Spain has suffered 22,000 heat-related deaths in the last 8 years. How will a new map help?

Spain has suffered 22,000 heat-related deaths in the last 8 years. How will a new map help?

Spain is bracing itself for another blistering summer, after two record hot years.

Copernicus, the EU’s climate service, says there is an up to 70 per cent chance that this summer will be one of the hottest 20 per cent on record for the country.

Last year was the hottest globally since records began, as the world breached the 1.5C global heating limit set by the Paris Agreement for a whole year for the first time.

2022 remains Europe’s hottest year yet, spurred by a significant number of heatwaves, which in Spain claimed around 11,300 lives.

To save lives this year, Spain’s Ministry of Health has released a new map to provide more accurate heat alerts.

It’s one of numerous measures the Mediterranean country, on the frontlines of the climate crisis in Europe, is taking to protect citizens and visitors.

What does Spain’s new heat alert map show?

Launched on Thursday, Spain’s ‘national plan of preventive actions against the effects of excessive temperature on health’ is set to run until 30 September - though could be extended into October if the heat persists as it has in previous years.

The annual scheme has been running for 20 years, after Europe’s deadly hot summer of 2003 caught the continent ill-prepared.

This year the ministry has produced a new map, which breaks the country down from 52 provincial areas into 182 ‘meteohealth zones’.

The map shows the temperature thresholds that trigger heat deaths, which vary considerably between - and within - provinces, hence the need for a more detailed map.

To determine the meteohealth areas, data from hundreds of observatories was compared with the figures for heat-related deaths from 2009 to 2018, researcher Julio Díaz told El Pais newspaper.

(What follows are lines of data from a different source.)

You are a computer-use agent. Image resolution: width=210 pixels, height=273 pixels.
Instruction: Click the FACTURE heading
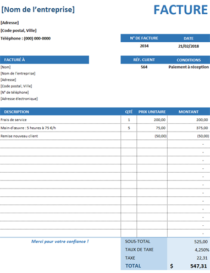click(180, 10)
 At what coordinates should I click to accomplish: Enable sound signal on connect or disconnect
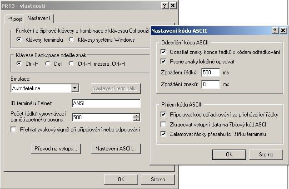(x=13, y=130)
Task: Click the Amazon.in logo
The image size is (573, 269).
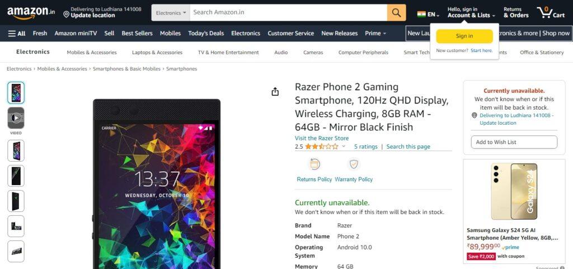Action: pos(31,12)
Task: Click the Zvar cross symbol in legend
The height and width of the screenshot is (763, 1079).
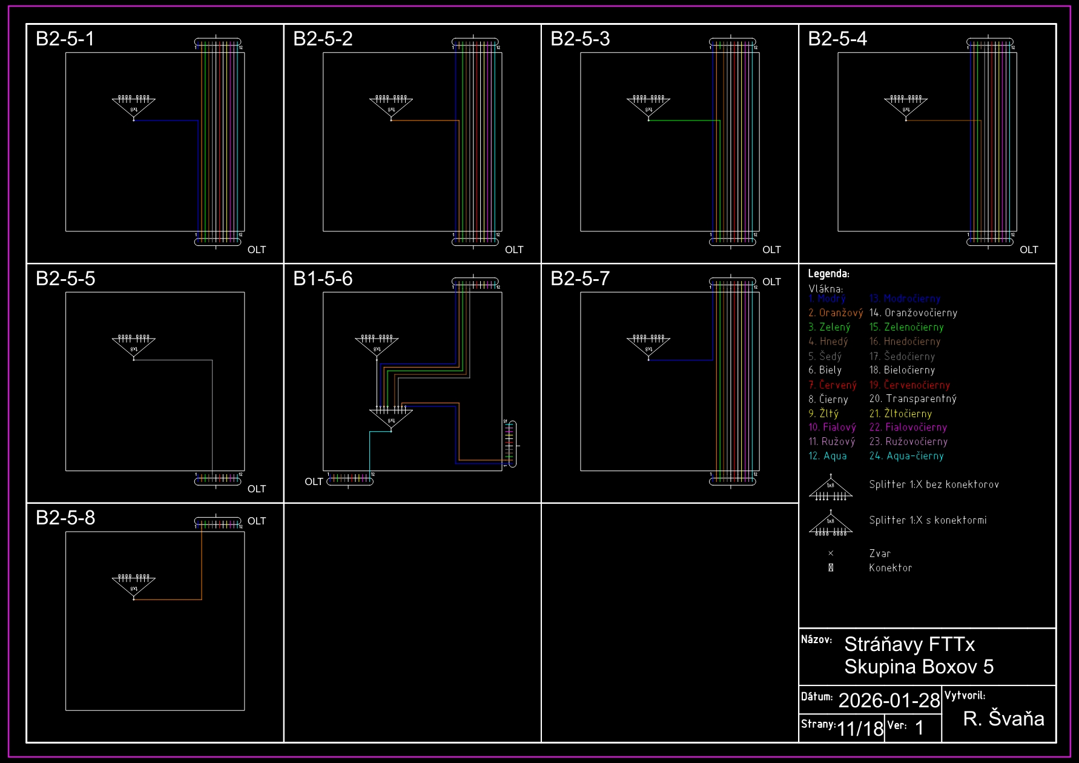Action: [x=831, y=553]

Local climate adaptations are one of the factors that can make a big difference to communities’ vulnerability.

Spain’s heat warning system takes into account the temperatures from which mortality shoots up significantly in a given area, as well as the forecast duration of heatwaves. The alert system will be ready to launch with the new map on 3 June.

In particular, it is intended to help Spain’s elderly navigate when they are most at risk; when to avoid going out in the middle of the day, and take precautions like drinking more water. Air conditioning and other cooling methods are of course crucial to staying safe at home too.

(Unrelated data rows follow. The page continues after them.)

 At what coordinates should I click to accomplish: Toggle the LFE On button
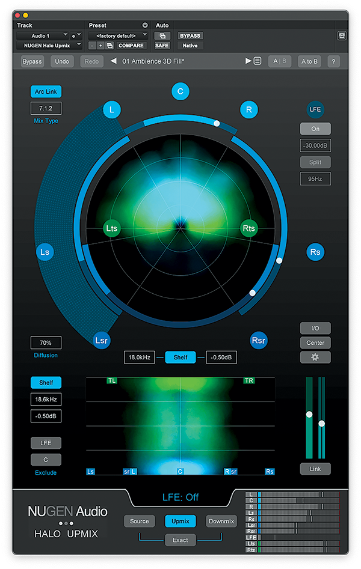point(315,129)

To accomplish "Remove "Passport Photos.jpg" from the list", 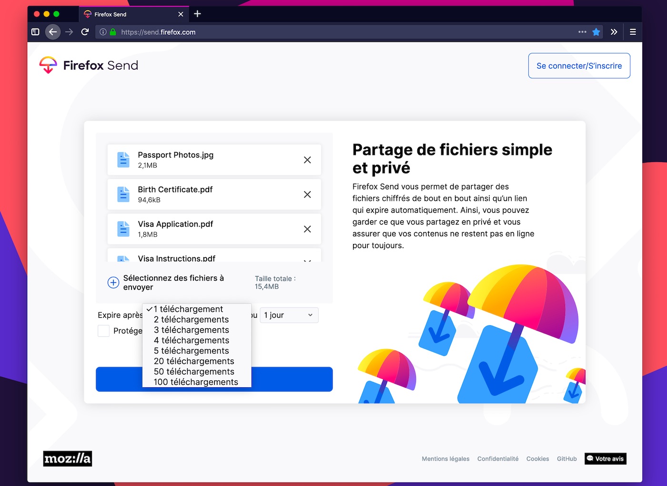I will pos(307,160).
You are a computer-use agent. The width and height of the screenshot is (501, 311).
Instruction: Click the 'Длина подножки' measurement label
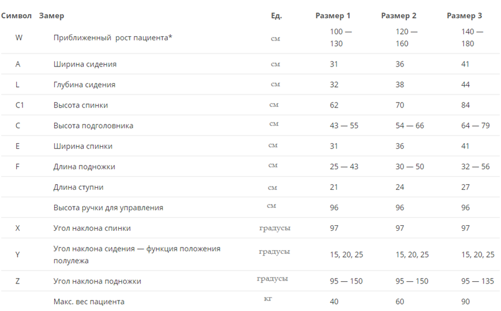(x=84, y=167)
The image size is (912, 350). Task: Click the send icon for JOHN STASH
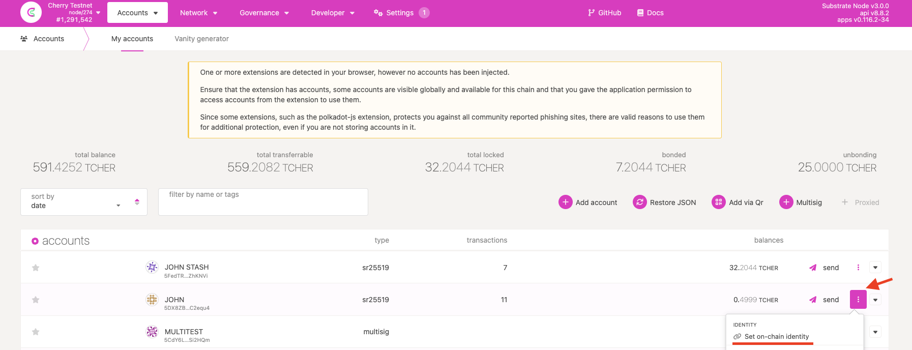click(x=813, y=268)
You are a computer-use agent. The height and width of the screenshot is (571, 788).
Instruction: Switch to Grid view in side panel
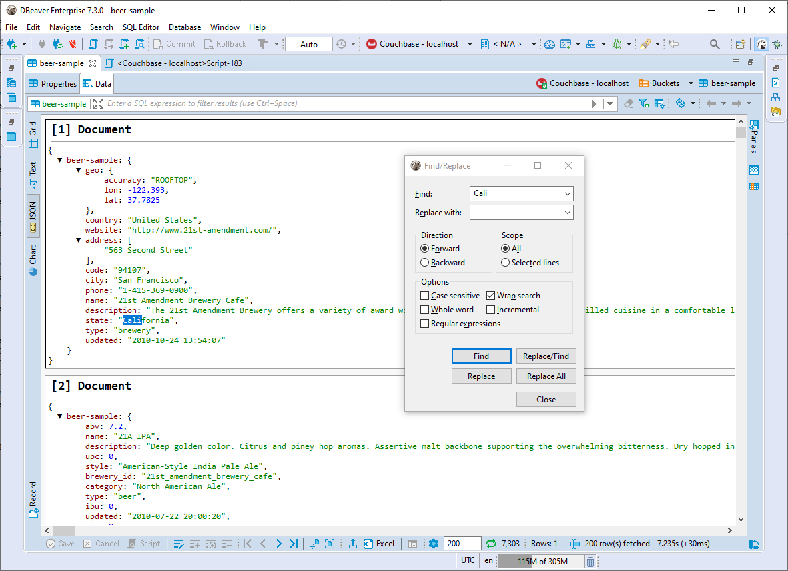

According to Spain’s daily mortality surveillance system (MoMo), more than 21,700 people died from heat-related causes between 2015 and 2023, most of them over 65 years of age.

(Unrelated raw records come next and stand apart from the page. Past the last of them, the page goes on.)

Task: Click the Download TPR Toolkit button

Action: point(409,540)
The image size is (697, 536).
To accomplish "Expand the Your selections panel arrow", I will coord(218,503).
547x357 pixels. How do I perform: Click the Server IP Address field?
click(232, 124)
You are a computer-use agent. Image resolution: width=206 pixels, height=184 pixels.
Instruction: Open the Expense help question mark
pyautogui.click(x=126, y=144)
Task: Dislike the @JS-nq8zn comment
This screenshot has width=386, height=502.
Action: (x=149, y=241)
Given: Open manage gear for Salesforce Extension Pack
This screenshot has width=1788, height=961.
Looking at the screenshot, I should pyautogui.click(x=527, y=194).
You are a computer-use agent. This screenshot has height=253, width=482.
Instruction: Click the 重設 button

Will summer 2024 be Spain’s hottest yet?

Above-normal temperatures are predicted across southern Europe this summer.

Spanish State Meteorological Agency AEMET’s quarterly prediction, until the typical peak-hot end of July, foresees a hotter than usual few months on the Mediterranean side of the country, as well as the Balearic and Canary Islands.

Copernicus has added the Valencia region, Murcia (excluding the south), northern Almería and Granada, Ibiza and Formentera to that list.

Although the ‘new normal’ of climate change makes it hard to know what to expect, many experts are using the 1991-2020 reference period as a baseline.

The world is expected to enter the La Niña weather phase this year, when the seas become cooler than average. But with climate change rewriting the rules, that doesn’t preclude another record hot year for Spain; its hottest recorded year was in 2022, also during La Niña.